Required action
Copying rule for the data below: take the line containing "Instruction: Toggle the" and every line after it to the end, exactly, and drop all pictures.

[Stored items]
>>>>>
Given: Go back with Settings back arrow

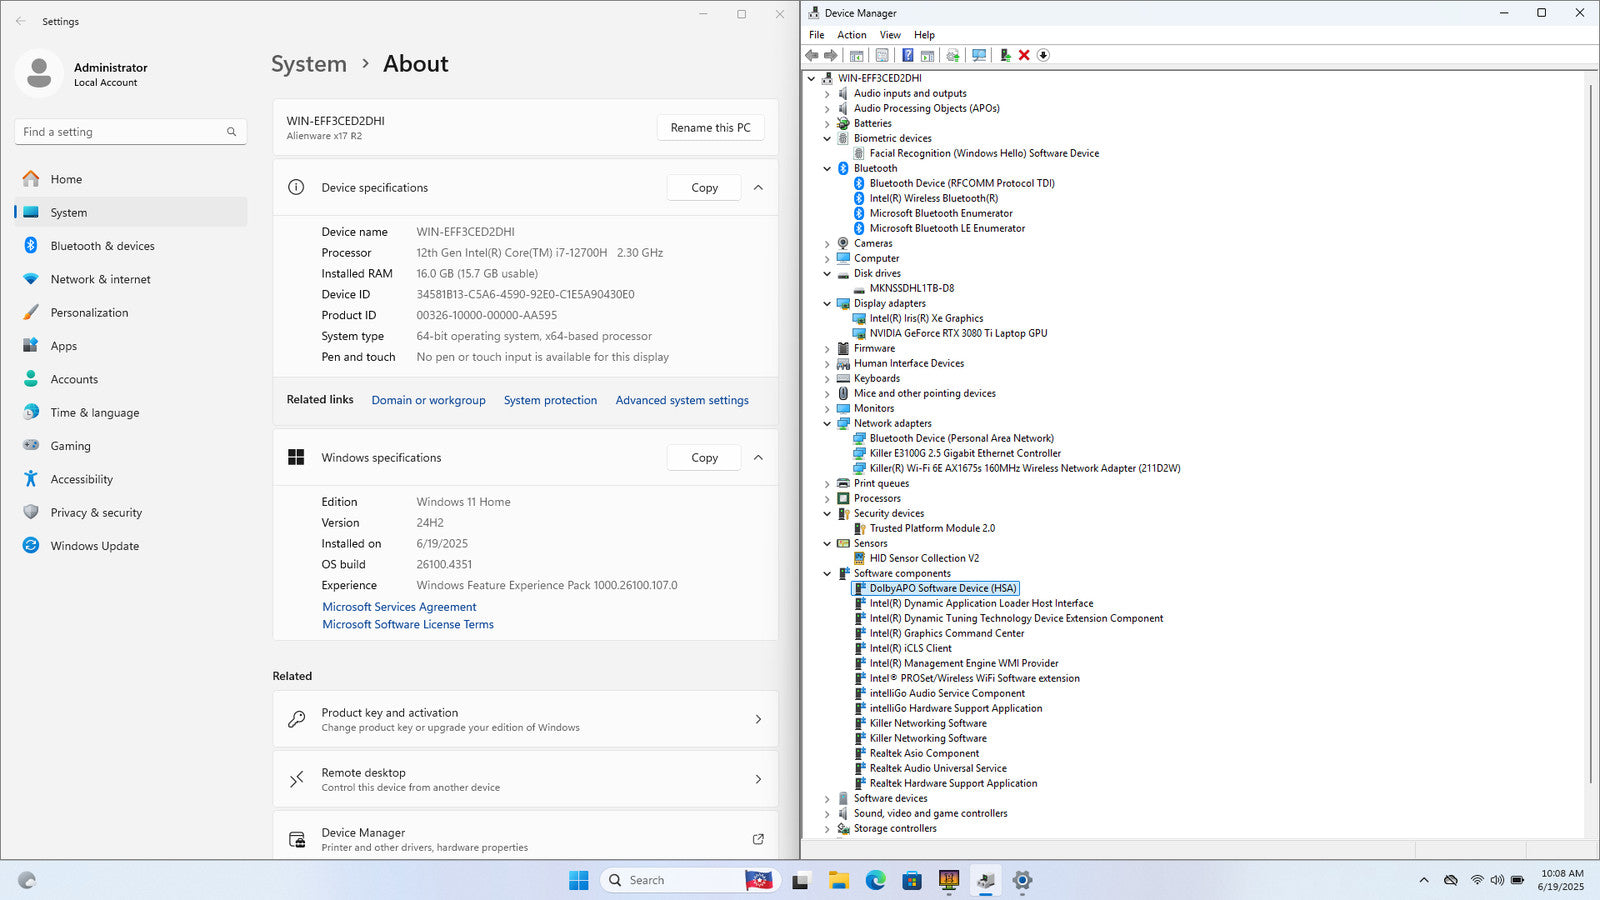Looking at the screenshot, I should pyautogui.click(x=21, y=21).
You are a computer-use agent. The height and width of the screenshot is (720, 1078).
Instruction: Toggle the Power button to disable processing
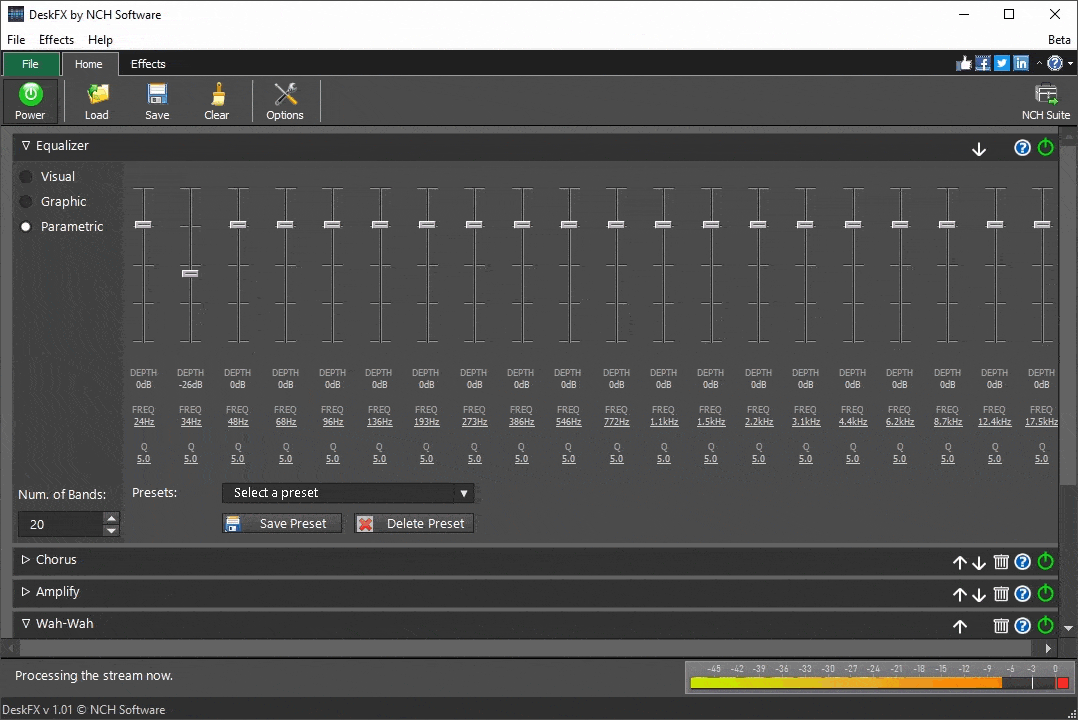point(30,100)
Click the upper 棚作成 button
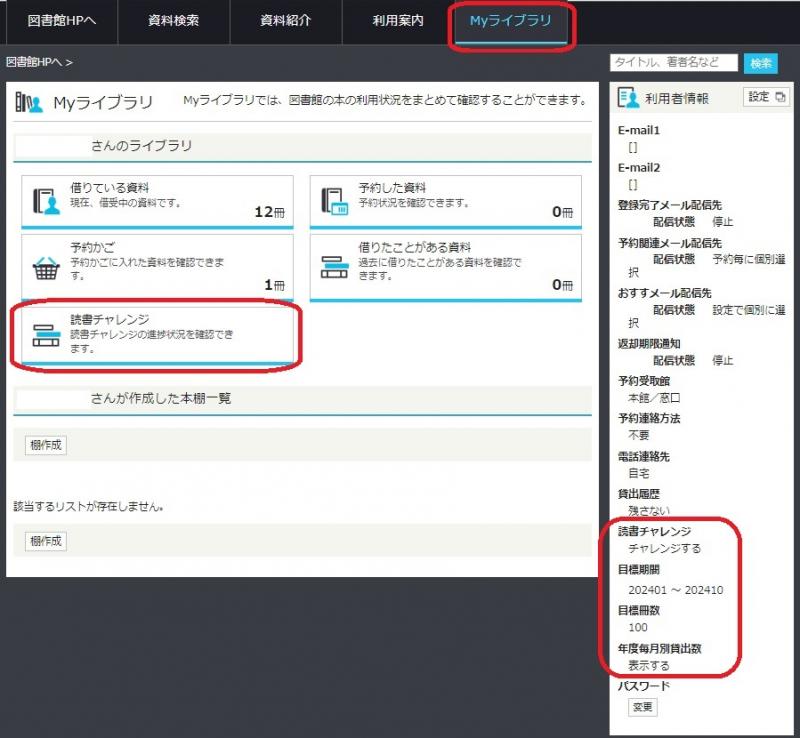Viewport: 800px width, 738px height. [46, 445]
<<<<<
Finished task
Instruction: Toggle the Power button to disable processing
point(30,100)
Click the upper 棚作成 button
Viewport: 800px width, 738px height. [46, 445]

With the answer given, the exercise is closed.